▶ **Task item**:
Please carry on the scoping review abstract below on wearable devices that measure gait and balance, continuing after its last sentence, which ends "reliability, or acceptability of the device."

▶ **Document excerpt**:
---+---
DOI: 10.1093/ageing/afad246.100 ISSN: 0002-0729

1964 Wearable devices to measure gait and balance remotely that could be used in Comprehensive Geriatric Assessment: A scoping review

J Bollen, N Morley, E Arjunaidi Jamaludin, A Hall, A Bethel, A Mahmoud, T Crocker, H Lyndon, S Del Din, J Frost, V Goodwin, J Whitney
  • Geriatrics and Gerontology
  • Aging
  • General Medicine



Comprehensive Geriatric Assessment (CGA) is widely used in the management and assessment of older people living with frailty, however optimal ways of delivering CGA are not well understood. Gait and balance impairments, common in those living with frailty, are assessed in CGA. Advancements in digital technology provide opportunities to improve patient outcomes by digital monitoring, rather than observation-based assessments - which may be less accurate. As part of the Digital and Remote Enhancements for the Assessment and Management of older people living with frailty (DREAM) study, the aim of this review was to identify devices to assess gait and balance remotely, to enhance CGA.


Searches were conducted across six databases. Papers published since 2008 were included if: participants were over 65; evaluated gait or balance using wearable technology suitable for community use; presented data on validity, reliability, or acceptability of the device.
---+---
▶ **Records**:
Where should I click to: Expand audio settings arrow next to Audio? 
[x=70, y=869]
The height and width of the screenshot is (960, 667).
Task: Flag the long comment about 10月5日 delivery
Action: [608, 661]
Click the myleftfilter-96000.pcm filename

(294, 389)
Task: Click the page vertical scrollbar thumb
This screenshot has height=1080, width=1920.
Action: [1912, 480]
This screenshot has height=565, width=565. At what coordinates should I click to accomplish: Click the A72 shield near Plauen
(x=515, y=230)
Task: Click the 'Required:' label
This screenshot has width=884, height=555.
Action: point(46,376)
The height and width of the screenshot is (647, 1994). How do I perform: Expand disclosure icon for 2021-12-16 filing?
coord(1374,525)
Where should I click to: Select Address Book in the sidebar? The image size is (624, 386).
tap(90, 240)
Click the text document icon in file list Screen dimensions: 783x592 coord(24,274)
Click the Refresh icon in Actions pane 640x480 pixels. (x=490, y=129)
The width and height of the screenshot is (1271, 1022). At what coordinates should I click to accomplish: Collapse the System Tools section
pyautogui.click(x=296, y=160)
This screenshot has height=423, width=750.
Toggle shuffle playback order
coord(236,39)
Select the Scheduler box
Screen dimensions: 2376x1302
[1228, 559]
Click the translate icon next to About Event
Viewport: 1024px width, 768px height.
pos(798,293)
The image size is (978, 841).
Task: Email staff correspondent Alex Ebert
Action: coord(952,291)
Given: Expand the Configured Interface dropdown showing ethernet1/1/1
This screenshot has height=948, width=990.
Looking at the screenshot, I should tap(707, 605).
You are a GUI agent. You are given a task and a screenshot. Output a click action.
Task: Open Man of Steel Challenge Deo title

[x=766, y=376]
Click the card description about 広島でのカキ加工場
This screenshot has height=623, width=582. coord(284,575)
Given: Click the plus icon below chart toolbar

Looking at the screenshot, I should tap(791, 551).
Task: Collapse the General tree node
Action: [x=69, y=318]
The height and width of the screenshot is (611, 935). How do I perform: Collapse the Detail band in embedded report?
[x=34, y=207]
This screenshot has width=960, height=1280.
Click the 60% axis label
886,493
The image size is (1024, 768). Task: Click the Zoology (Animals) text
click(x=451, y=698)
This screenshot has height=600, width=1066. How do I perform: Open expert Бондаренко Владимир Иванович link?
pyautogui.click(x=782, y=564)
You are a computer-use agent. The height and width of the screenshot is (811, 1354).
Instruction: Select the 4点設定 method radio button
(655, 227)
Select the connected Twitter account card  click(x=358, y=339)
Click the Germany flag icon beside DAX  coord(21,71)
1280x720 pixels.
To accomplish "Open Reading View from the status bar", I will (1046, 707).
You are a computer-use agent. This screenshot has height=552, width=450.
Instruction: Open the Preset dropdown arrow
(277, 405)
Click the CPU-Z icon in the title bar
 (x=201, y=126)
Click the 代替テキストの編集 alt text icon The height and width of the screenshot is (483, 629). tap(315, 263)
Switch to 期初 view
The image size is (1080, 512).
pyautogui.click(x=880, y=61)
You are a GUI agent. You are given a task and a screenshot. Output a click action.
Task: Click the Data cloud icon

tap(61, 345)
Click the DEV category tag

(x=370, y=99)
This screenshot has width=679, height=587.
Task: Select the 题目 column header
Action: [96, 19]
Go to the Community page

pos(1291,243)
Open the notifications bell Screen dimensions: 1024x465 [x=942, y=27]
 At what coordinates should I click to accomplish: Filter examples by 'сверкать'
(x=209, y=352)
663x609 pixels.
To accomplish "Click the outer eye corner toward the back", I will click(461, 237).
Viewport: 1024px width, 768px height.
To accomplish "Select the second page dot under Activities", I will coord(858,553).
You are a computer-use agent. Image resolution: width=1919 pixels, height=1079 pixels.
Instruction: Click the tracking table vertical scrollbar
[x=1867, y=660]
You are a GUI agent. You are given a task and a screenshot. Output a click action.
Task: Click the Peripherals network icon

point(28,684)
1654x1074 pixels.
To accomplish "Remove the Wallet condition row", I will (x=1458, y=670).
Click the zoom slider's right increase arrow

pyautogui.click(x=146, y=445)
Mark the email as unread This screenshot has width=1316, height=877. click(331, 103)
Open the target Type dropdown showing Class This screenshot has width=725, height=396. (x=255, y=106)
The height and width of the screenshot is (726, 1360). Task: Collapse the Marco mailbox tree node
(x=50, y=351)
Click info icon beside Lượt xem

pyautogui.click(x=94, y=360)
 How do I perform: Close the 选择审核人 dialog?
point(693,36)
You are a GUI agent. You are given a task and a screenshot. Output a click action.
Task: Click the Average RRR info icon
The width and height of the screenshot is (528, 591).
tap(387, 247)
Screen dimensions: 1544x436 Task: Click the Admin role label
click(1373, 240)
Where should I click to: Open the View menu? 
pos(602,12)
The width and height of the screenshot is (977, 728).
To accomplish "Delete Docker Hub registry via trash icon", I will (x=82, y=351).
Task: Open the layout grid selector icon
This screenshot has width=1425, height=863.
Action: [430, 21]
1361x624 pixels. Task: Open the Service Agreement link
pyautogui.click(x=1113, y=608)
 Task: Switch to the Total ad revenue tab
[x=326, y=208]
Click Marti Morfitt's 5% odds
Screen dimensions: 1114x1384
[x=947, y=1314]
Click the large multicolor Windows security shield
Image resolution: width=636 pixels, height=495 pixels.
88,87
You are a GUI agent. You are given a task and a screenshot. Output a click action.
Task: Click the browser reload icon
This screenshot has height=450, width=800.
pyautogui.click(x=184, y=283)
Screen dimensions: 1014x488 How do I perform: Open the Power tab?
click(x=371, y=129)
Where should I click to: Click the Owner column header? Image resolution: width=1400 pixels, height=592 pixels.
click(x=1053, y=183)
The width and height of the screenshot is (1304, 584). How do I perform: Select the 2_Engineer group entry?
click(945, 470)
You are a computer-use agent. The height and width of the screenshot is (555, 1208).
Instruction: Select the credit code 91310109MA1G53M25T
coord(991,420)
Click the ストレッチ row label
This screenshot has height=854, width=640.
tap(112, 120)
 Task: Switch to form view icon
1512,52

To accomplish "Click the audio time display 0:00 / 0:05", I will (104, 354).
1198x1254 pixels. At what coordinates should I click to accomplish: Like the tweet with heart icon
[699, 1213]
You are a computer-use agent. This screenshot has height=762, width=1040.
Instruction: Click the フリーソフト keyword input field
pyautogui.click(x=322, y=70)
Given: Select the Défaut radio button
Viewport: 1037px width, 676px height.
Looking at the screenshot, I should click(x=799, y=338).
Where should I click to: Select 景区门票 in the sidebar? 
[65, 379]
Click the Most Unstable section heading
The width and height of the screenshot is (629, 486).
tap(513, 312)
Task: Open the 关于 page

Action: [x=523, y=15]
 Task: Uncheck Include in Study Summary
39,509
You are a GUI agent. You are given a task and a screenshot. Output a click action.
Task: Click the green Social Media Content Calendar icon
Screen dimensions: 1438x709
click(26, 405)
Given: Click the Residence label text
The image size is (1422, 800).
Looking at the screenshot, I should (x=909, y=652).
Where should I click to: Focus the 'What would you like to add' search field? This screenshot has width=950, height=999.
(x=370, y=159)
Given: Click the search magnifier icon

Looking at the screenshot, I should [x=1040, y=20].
---+---
▶ **Response to this task**:
Of 6,203 papers identified, 48 papers were included evaluating 49 devices. 35 evaluations assessed gait, 7 assessed balance, and 7 assessed gait and balance. The most common modality was a single sensor (n= 30) on a participants’ back (n=22). Seven studies assessed more than one aspect of validity, but the majority examined criterion validity (n=35) and reliability (n=12). Good-excellent agreement between the wearable and a comparable method of analysing gait/balance was found in 15 studies. Devices could distinguish between healthy populations and those with Parkinson’s disease (n=8), cognitive impairment (n=4), falls (n=4), mobility disability (n=3) and frailty (n=3).


Wearable technologies offer accurate and reliable assessment of gait and balance that could be used to enhance CGA. These tools could be applied remotely in domiciliary settings, freeing up healthcare professionals to focus on other components of CGA, such as ensuring the delivery of interventions to address identified gait and balance impairment.